Paylaş
Yeni kitabı Okumalar Okuması, hem kendi okurluk serüveni hem de birçok ismin ve eserin yeniden okunmasını sağlayacak güzel bir kitap.
Deneme türü, bilgelik ister.
Bir denemeci öncelikle çok okuyacak, çeşitli disiplinlerde gezecek ve okuduklarını, öğrendiklerini, gördüklerini, yaşadıklarını sindirecek.
Zira, iyi bir deneme okuru hazımsızlığı hemen anlar.
Denemeci bencil değildir, başka yazarları da kendi edebiyat sofrasına konuk eder, onlara da yer verir.
Çok sevdiğim deneme benim için en zor türlerden biridir. Edebî lezzetinin kıvamını bulmak için çok çaba harcamak gerekir.
Ayrıca bir not ekleyelim: Denemecilik tehlikeli bir iştir. Çünkü kendinizi okutmadan, tavsiye ettiğiniz yazarları okutamazsınız. Kısacası, kendi edebiyat kaderinizden çok, tavsiye ettiğiniz yazarın kaderiyle oynarsınız. Denemecinin okunurluğunu, çalışmalarını öğrenmeniz kolaydır. Yazıların sağlamasını yapabilirsiniz. Birçok deneme kitabının arkasındaki kaynakçaya baktığınızda, belki de okuyup okumamaya, kitabın sayfalarını açmadan karar verebilirsiniz.

########

* Görev Gereksinimleri:
1. Aşağıdaki (a), (b) ve (c) ifadelerinin deneme türü üzerine yazıyla uyuşup uyuşmadığını belirtin. Her biri için evet ya da hayır deyin ve yazıdan belirleyici sözcükleri aynen alıntılayın.
(a) Denemeci başka yazarlara kendi yazısında yer vermez.
(b) İyi bir deneme okuru hazımsızlığı hemen fark eder.
(c) Yazar, denemeyi kendisi için en kolay türlerden biri sayar.
2. Deneme türü üzerine yazıyı, son cümlesinden sonra gelecek biçimde sürdürün.

* Veri Kayıtları:
########

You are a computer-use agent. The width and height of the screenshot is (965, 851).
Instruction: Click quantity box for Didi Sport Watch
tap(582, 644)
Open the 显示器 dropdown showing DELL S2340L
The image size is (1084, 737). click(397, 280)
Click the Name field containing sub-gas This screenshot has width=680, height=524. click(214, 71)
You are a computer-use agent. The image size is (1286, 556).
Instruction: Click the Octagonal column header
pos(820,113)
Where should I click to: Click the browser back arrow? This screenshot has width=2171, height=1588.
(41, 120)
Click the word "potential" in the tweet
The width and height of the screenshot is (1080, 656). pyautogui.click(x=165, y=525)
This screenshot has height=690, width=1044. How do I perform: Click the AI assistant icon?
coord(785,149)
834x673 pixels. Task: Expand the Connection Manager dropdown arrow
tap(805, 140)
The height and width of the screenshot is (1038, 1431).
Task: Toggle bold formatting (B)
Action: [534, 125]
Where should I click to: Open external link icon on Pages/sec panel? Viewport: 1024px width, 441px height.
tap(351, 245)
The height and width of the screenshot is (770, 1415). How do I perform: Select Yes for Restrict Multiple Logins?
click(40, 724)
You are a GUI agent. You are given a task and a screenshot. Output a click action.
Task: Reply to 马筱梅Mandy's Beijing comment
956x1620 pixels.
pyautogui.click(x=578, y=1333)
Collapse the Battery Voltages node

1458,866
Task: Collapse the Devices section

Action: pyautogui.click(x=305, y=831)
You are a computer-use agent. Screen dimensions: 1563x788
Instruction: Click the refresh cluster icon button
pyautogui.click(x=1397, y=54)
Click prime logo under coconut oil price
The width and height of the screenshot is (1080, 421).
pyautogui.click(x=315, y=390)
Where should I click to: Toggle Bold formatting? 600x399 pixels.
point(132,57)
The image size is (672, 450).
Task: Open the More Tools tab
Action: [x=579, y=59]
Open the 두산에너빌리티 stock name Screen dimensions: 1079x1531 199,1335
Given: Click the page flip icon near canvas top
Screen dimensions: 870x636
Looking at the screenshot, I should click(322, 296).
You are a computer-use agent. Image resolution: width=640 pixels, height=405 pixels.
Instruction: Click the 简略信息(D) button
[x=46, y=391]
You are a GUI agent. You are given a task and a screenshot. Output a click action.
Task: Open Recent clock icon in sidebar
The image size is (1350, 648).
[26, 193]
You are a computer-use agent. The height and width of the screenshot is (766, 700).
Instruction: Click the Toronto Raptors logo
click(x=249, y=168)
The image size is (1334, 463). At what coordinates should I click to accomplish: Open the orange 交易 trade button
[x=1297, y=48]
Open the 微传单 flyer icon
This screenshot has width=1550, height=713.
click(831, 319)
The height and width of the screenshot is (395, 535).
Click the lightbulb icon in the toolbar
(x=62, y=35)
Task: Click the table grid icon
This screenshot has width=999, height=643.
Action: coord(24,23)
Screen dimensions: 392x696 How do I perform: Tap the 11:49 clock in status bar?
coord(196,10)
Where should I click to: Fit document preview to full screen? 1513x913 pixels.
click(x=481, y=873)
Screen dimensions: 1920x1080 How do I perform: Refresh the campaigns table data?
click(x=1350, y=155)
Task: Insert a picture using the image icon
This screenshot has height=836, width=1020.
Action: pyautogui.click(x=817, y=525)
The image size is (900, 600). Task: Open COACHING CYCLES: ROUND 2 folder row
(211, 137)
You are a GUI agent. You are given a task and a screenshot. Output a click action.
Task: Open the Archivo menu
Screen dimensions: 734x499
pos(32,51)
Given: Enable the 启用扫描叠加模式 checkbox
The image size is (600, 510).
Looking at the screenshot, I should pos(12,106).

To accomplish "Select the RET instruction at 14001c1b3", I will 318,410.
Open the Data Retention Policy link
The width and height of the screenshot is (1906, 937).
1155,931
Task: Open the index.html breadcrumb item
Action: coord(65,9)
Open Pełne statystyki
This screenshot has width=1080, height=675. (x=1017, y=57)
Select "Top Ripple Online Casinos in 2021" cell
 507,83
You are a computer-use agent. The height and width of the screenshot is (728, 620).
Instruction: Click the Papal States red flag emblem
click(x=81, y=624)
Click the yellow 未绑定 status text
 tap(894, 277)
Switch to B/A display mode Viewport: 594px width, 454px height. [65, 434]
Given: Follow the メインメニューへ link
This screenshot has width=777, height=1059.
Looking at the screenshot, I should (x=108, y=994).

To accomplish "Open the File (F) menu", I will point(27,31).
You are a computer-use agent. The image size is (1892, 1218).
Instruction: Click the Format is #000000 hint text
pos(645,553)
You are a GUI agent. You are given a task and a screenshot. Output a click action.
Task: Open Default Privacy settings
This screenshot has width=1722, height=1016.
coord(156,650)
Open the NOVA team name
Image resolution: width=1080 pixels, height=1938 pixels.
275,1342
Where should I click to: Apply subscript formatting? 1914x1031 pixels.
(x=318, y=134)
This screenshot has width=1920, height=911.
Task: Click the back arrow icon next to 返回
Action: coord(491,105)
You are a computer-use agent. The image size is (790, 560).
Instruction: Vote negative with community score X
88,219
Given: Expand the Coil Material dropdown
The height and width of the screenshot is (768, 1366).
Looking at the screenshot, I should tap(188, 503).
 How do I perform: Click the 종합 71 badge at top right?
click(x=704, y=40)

########

* Yanıtlar:
1.
(a) Hayır: "başka yazarları da kendi edebiyat sofrasına konuk eder, onlara da yer verir."
(b) Evet: "Zira, iyi bir deneme okuru hazımsızlığı hemen anlar."
(c) Hayır: "Çok sevdiğim deneme benim için en zor türlerden biridir."

2.
Dizin, size sözü edilen yazarların zengin listesini gösterir.
Oysa roman, öykü, şiir için böyle bir sağlama olanağınız yok.
Bana bu saptamaları yazdıran, ünlü denemecilerin yapıtları kadar, Alberto Manguel’in yeni kitabı Okumalar Okuması.
Onun kitaplarında her zaman denemenin ‘a,b,c’si vardır.
Manguel, izlenimleri, gözlemleri, okumaları, edebiyat ustalığında harmanlayıp, üstün nitelikli yapıtlar ortaya çıkarır.
Okumak zevkinden yoksun olan biri bile, onu okuyunca hemen bir kitaba sarılır, evinde kitap bulunmayan taş devrinden biri bile bir tablet aramaya çıkar.
Denemecinin önemi nerededir, bilir misiniz? O, kendi yazısını okuturken, beraberinde bir romancıyı, bir şairi, bir eleştirmeni, bir öykücüyü de okutur.
Alberto Manguel, benim için kendini sadece kendi kitaplarını değil bütün edebiyatçıları okutmaya adamış bir bilge yazardır. Daha önce Okumanın Tarihi ile dünyada ve Türkiye’de çığır açan yazarın yeni kitabı Okumalar Okuması sekiz başlıktan oluşuyor.
Kimim Ben?
Ustanın Dersi
Muhtıralar
Cinas
İdeal Okur
İş Olarak Kitaplar
Suç ve Ceza
Akıl Almaz Kütüphane
Her okurun, hatta yazarın Manguel’in kaleminden çıkan Nokta yazısını okuması şart. Onun işlevinin, onun lüzumunun farkına varmak için.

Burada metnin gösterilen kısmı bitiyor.